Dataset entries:
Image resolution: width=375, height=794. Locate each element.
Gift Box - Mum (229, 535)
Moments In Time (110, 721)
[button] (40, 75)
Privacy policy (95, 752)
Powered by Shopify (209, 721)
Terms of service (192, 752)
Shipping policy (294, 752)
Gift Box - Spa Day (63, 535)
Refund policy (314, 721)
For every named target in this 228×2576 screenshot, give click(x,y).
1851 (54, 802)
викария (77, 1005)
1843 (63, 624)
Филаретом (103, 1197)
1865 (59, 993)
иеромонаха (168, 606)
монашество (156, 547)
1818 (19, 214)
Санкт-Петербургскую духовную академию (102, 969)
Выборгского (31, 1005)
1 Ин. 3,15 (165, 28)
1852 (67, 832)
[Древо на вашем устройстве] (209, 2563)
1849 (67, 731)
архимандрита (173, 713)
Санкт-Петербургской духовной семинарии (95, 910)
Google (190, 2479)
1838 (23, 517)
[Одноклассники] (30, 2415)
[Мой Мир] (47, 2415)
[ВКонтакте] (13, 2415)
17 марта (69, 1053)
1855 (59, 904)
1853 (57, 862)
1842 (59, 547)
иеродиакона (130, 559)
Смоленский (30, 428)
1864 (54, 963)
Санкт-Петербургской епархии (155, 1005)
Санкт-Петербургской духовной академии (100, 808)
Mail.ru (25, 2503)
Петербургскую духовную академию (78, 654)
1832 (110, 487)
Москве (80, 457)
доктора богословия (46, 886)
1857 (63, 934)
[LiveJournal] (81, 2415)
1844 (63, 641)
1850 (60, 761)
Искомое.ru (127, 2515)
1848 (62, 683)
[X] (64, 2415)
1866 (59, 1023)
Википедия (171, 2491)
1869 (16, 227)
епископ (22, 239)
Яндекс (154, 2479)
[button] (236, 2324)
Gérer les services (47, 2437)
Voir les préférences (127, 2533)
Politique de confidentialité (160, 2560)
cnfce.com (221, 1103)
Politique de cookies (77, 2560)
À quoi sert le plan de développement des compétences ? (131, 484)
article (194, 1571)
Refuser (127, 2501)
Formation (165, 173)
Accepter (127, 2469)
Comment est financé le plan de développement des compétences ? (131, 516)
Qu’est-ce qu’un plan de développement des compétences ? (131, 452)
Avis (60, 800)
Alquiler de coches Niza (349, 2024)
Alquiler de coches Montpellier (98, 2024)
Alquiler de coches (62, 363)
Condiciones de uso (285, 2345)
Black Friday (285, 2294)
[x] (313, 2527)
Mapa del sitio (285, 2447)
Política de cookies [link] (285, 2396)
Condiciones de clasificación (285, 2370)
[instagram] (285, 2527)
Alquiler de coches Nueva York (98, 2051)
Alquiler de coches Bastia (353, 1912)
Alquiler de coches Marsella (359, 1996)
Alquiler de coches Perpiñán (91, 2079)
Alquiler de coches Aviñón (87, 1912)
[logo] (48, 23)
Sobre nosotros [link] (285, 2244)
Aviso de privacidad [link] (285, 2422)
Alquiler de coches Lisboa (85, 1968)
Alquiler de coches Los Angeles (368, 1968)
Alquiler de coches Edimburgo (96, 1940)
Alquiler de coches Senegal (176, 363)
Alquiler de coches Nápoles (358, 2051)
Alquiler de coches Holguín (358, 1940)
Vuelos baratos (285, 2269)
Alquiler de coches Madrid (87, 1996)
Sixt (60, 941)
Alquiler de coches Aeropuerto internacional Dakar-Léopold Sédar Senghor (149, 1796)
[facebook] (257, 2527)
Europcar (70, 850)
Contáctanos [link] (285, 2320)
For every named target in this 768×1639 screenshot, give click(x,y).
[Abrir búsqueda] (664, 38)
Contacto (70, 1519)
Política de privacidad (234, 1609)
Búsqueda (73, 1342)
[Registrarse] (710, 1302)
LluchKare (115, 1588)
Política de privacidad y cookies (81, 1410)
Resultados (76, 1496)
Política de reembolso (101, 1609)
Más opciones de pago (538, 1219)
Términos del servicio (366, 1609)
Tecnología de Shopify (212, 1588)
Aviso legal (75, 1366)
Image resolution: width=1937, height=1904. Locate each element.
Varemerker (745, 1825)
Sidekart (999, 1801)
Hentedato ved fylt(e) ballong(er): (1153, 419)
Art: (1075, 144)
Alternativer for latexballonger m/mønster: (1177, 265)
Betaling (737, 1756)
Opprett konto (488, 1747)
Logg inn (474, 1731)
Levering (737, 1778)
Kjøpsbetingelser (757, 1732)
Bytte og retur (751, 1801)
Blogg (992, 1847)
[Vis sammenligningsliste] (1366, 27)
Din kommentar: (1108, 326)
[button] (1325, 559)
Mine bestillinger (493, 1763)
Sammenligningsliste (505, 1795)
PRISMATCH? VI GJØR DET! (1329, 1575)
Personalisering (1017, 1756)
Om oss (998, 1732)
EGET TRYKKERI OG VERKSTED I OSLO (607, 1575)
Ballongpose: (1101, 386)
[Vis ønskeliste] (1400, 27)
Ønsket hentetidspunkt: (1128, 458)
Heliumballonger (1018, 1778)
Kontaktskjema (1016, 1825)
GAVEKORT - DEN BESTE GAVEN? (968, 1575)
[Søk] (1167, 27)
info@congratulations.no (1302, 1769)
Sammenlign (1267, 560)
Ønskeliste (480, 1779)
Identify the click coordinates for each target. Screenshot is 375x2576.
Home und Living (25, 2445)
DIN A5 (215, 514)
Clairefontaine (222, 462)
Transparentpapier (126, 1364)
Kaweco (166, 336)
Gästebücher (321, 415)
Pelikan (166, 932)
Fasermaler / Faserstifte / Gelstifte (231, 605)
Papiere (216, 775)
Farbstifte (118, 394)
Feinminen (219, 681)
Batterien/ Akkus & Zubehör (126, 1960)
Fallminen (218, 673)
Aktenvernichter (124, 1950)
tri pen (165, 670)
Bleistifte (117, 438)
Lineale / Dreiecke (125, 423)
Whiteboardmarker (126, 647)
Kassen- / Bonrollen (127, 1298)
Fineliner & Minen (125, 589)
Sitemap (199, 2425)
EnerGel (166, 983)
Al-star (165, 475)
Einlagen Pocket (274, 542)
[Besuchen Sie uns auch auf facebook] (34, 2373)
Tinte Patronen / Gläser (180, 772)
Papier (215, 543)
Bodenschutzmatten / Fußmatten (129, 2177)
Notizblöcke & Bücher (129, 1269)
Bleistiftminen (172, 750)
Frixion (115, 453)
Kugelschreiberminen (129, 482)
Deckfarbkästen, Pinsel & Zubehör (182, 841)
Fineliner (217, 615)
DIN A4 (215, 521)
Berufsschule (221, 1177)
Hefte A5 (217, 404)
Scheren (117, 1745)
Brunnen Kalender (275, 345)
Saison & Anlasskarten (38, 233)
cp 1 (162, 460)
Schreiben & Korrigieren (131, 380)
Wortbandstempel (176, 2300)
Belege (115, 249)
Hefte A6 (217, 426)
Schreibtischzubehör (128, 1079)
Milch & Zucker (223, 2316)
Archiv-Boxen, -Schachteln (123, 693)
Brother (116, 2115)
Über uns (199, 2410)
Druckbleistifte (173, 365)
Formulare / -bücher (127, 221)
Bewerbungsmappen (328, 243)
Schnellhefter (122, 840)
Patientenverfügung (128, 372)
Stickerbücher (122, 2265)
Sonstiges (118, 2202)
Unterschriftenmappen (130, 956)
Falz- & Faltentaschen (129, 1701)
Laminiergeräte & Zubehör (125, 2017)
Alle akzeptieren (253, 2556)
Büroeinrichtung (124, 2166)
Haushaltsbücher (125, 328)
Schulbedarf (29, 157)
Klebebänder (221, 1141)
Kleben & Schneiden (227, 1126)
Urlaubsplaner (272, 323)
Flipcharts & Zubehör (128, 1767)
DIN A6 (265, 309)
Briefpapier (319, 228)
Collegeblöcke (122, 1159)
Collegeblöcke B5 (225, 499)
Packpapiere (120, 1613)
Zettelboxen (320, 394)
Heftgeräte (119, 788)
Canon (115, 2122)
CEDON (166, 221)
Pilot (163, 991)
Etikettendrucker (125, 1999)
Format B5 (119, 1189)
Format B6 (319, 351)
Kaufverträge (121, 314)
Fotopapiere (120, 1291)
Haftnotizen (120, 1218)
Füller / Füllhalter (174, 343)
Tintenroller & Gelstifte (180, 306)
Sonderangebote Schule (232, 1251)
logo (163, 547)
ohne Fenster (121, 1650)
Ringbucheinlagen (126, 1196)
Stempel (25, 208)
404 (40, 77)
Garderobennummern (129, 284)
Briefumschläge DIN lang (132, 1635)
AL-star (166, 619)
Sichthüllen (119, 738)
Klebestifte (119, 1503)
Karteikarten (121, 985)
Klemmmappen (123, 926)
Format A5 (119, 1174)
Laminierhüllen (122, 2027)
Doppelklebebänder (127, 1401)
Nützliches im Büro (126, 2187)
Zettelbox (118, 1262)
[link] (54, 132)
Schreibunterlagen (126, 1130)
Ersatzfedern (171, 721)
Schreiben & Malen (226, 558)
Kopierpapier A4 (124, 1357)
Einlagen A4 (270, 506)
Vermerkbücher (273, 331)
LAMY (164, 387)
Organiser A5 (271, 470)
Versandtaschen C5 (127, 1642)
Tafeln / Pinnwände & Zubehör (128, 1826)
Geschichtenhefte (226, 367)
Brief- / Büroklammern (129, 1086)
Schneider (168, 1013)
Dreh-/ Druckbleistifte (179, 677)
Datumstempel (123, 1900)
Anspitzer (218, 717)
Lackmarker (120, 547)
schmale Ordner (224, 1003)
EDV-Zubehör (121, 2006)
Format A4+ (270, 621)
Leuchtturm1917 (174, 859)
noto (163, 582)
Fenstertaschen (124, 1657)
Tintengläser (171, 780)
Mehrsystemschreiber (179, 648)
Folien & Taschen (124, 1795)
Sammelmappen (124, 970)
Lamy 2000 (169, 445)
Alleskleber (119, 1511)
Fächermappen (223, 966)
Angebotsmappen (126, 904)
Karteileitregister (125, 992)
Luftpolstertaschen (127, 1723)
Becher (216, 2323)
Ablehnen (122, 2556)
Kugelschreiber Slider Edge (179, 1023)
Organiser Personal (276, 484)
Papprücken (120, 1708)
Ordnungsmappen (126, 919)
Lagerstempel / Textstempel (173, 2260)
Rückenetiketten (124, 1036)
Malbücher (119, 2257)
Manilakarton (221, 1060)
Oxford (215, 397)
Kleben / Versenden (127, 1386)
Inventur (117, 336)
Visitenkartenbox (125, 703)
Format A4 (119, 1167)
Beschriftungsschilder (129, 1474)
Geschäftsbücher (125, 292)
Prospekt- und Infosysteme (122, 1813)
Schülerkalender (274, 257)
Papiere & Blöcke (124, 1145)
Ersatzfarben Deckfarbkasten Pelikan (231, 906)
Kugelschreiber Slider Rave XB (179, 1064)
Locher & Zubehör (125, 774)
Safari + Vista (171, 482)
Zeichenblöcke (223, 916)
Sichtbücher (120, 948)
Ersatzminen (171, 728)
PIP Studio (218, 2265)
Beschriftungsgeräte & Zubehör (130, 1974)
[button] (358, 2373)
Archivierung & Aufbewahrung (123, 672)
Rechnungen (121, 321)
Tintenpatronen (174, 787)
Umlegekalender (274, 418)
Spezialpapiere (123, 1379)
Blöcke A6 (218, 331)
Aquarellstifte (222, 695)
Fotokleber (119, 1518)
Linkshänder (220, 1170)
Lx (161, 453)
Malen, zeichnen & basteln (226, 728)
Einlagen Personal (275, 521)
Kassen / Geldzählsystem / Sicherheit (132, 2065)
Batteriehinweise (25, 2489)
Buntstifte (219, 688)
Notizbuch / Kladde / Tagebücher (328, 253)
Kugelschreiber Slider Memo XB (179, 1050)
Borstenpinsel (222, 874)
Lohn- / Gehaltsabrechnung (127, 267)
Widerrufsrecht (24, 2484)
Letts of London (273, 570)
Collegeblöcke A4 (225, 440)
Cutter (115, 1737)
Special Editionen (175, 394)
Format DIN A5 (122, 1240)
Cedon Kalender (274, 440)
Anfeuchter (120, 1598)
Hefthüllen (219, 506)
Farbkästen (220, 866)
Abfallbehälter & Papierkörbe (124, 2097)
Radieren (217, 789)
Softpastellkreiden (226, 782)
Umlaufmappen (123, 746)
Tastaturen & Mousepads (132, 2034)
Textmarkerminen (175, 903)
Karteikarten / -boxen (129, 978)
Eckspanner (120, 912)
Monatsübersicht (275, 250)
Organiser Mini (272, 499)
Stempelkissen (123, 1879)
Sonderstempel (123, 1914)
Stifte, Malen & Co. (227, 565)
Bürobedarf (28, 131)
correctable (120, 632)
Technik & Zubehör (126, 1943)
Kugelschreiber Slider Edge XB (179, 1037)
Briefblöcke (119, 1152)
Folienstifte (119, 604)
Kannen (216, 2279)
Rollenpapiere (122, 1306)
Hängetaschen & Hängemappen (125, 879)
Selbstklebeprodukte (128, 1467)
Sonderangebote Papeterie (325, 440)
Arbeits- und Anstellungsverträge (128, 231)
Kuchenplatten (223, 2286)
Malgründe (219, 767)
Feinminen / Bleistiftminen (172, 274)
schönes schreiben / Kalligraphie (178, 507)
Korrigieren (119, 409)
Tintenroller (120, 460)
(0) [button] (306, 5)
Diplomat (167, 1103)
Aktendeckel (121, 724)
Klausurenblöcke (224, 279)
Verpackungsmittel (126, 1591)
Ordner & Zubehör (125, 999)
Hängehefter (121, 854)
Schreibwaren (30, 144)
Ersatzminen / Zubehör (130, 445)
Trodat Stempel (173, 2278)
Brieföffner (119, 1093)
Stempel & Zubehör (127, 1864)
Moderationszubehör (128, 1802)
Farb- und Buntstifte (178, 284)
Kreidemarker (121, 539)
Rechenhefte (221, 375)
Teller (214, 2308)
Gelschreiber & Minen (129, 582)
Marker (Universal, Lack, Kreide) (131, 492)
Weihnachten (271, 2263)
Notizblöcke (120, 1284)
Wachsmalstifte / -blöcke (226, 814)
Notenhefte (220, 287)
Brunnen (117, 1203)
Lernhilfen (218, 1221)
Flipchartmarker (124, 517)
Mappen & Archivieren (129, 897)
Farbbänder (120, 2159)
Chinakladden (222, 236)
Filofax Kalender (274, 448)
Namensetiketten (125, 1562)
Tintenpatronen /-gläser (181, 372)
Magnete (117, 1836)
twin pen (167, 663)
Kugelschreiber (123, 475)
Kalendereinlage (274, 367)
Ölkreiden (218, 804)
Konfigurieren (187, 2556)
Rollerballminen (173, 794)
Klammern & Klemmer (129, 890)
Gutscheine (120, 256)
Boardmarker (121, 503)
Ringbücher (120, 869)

What to produce — For the records above, tally the lines holding the word "named". Answer with the number only.

Written solution — 2